Problem description | Render the listing, starting at its beginning and ending at the line containing "Looking at the" (both ends included), as a two-column CSV with the header instruction,response and one row per text-and-answer pair. Put each value in a single quoted field with line breaks turned into spaces, and leave the pictures out.

Given information |
=======
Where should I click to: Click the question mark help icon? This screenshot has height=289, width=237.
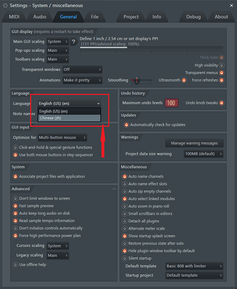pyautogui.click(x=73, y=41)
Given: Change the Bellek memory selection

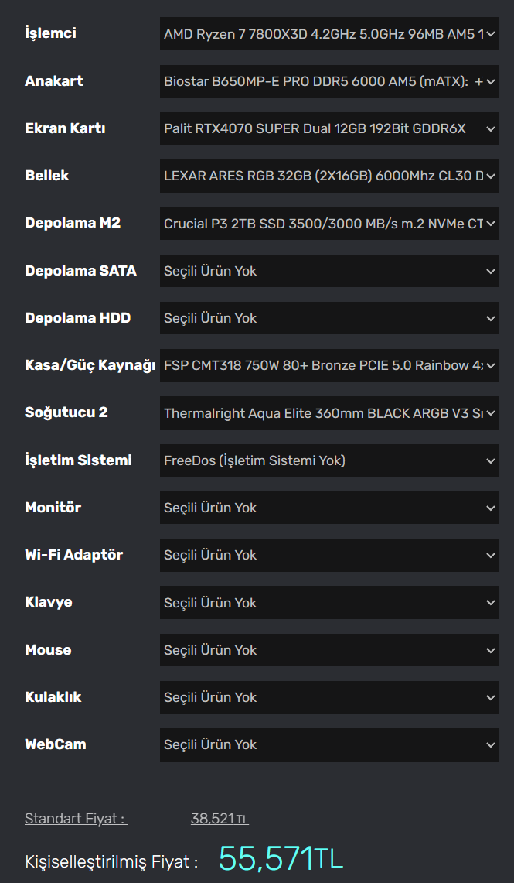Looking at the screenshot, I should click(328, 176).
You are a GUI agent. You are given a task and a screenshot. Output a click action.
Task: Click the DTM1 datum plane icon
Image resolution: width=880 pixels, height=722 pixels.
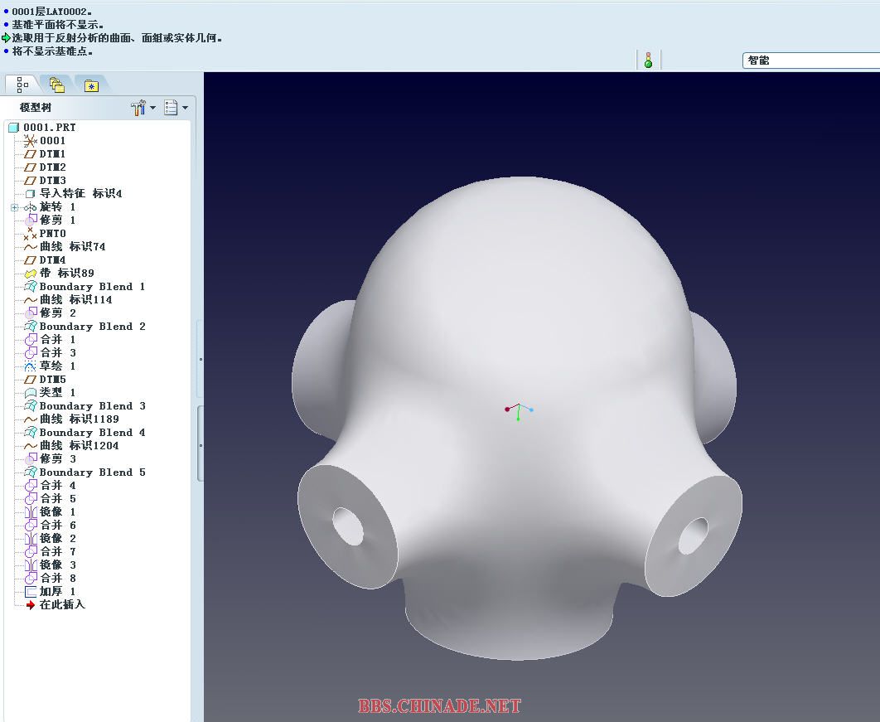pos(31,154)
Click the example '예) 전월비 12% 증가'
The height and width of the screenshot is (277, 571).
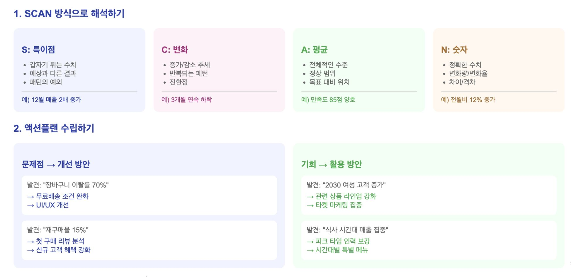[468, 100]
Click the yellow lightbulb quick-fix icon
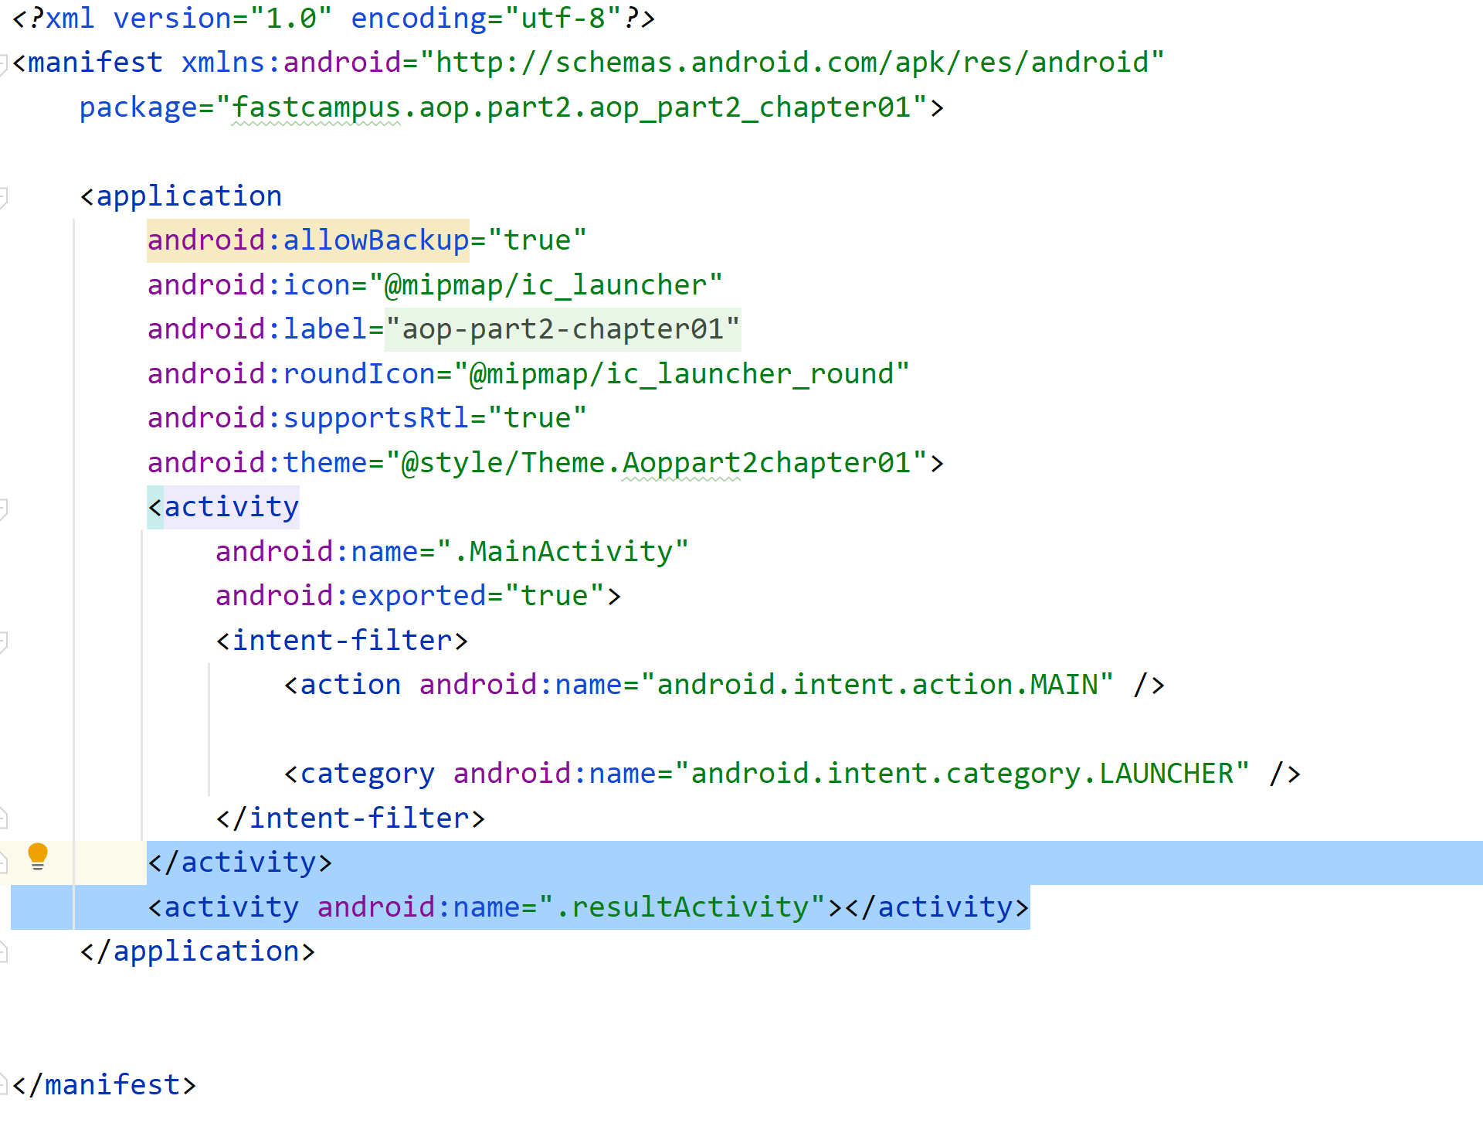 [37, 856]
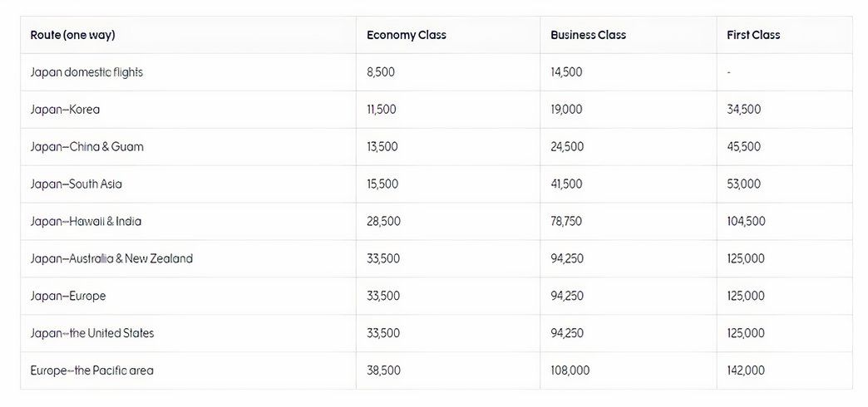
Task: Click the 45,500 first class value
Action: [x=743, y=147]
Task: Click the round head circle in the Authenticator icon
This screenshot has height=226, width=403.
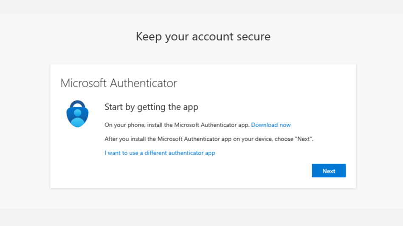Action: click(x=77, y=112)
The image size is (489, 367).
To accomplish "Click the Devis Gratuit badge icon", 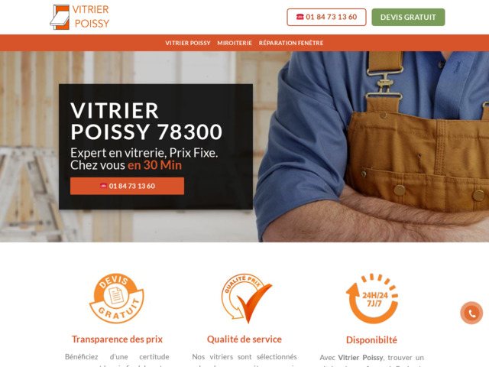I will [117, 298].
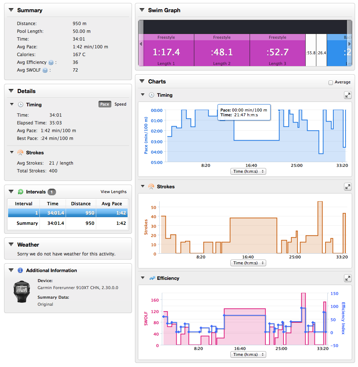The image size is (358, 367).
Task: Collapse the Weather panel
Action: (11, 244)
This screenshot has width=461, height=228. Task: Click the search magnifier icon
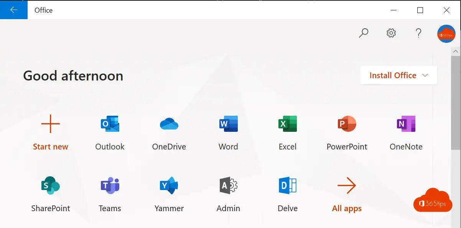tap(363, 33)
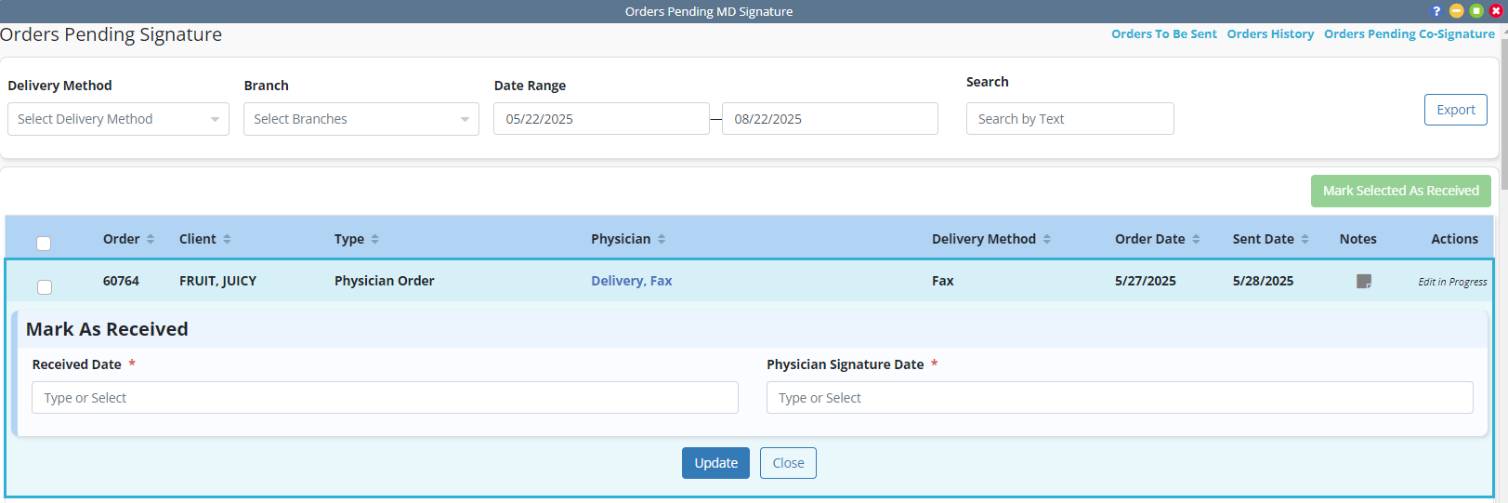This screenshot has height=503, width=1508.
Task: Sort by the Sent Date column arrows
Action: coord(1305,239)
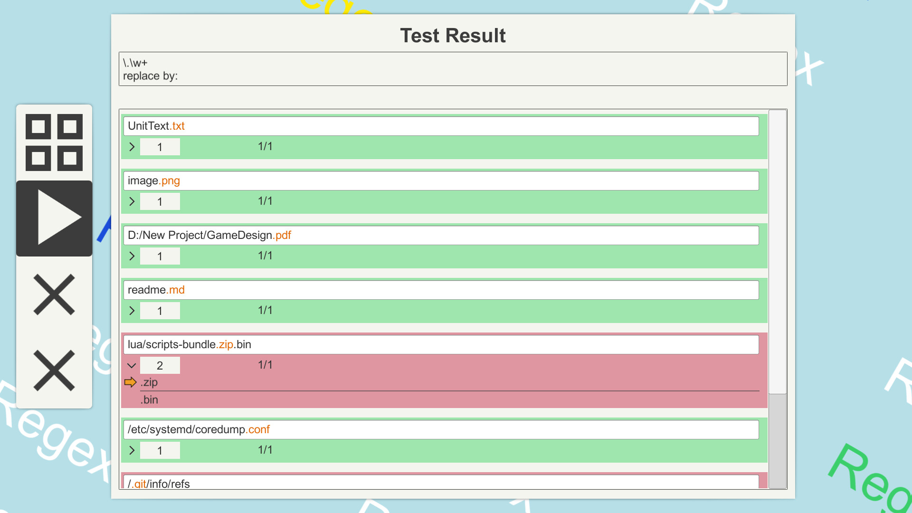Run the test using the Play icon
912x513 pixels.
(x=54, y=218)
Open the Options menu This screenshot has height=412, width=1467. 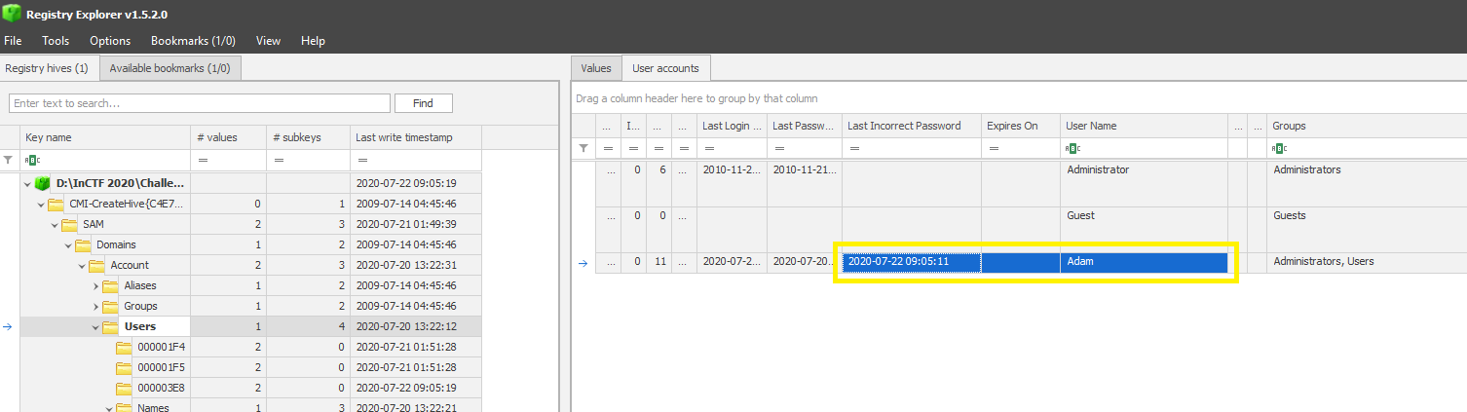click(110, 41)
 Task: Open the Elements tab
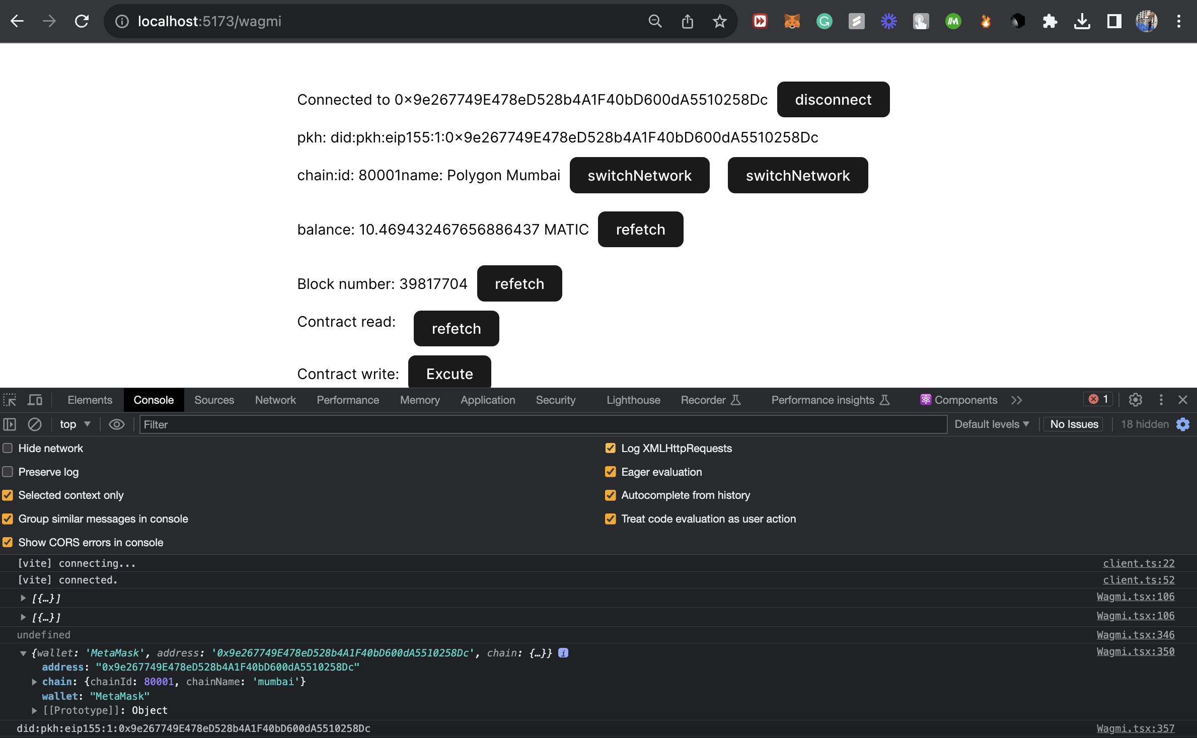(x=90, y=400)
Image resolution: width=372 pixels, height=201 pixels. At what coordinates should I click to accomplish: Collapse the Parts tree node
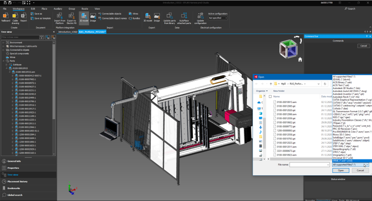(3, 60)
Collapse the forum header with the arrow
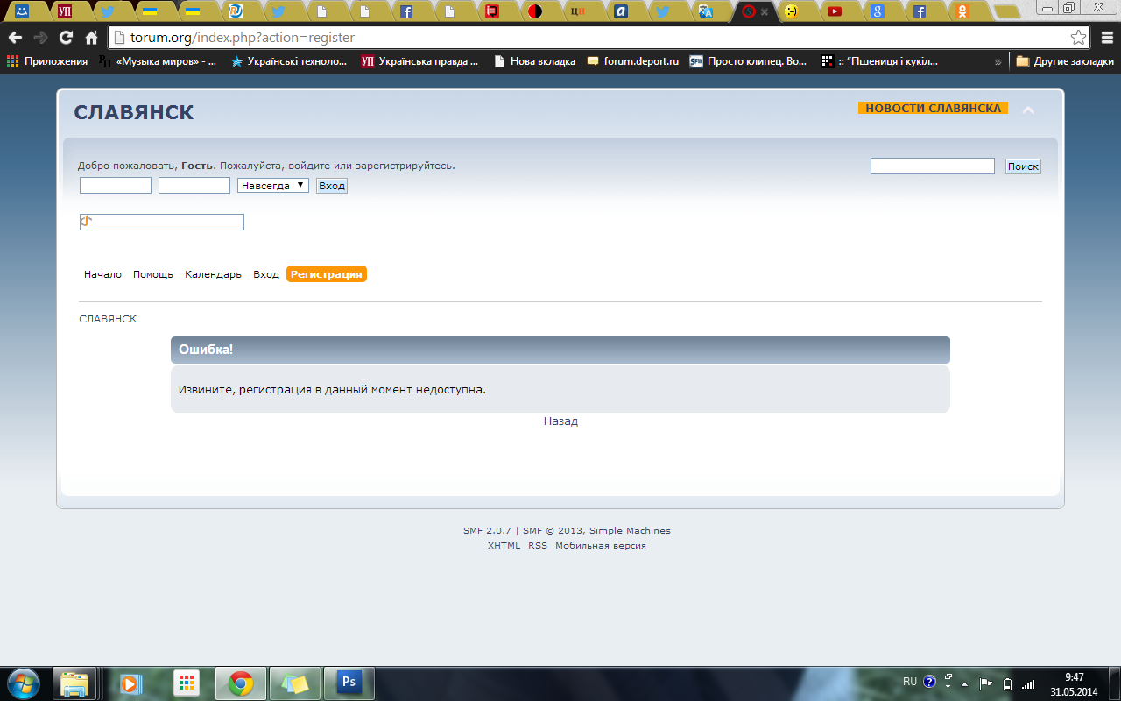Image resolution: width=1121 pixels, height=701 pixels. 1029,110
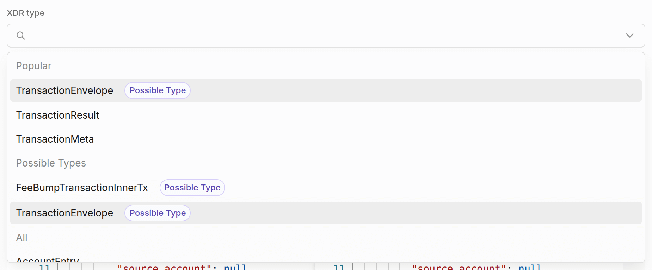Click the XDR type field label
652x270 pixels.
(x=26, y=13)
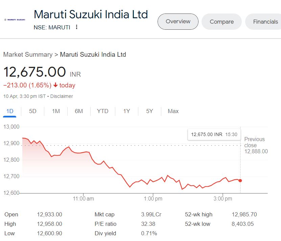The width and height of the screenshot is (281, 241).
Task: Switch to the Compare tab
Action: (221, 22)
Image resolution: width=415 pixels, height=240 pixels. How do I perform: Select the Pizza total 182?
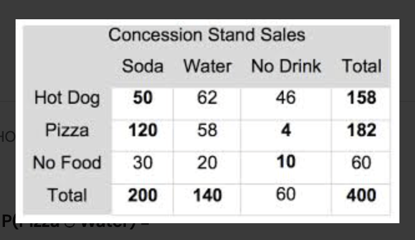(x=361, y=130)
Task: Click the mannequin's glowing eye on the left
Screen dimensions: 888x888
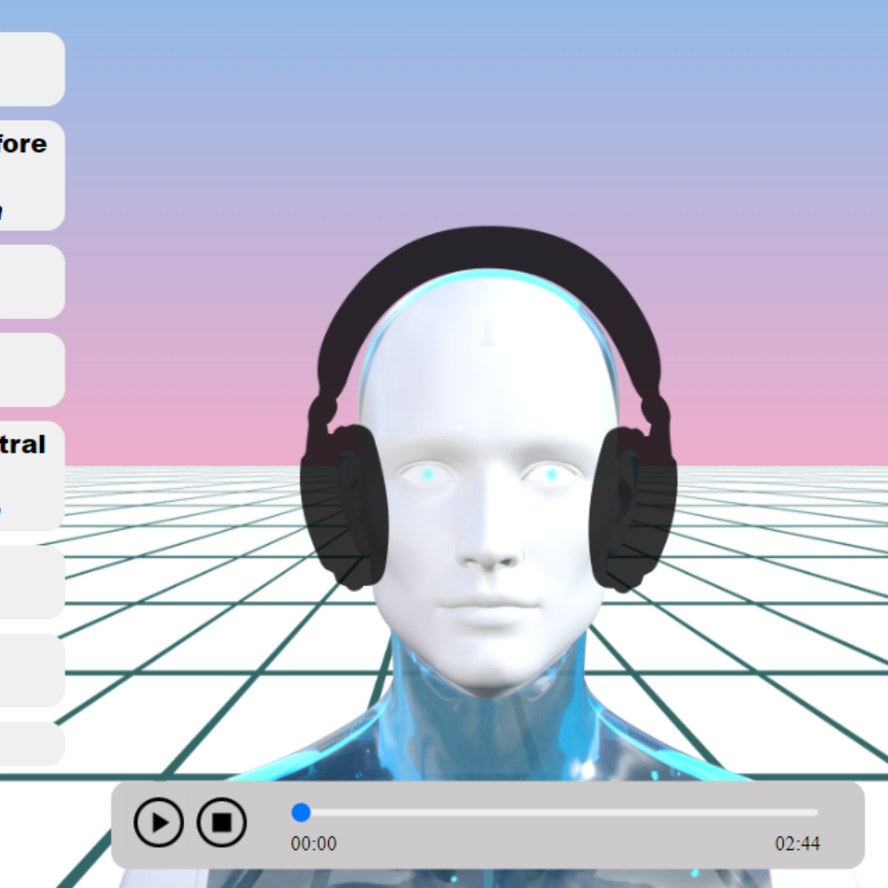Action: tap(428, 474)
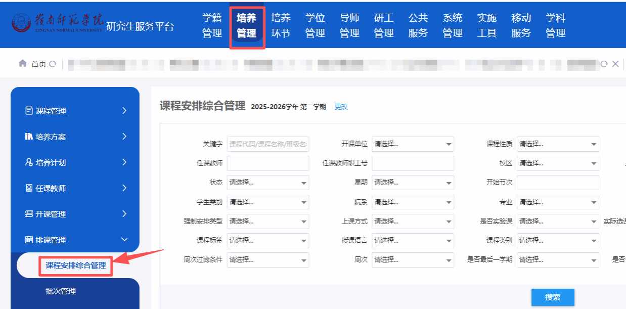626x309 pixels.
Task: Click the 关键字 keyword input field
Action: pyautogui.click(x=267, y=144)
=======
Result |
instruction,response
"Where should I click to: Click the question mark help icon? This screenshot has height=289, width=237.","pyautogui.click(x=73, y=41)"
"Given: Change the Bellek memory selection","Looking at the screenshot, I should click(328, 176)."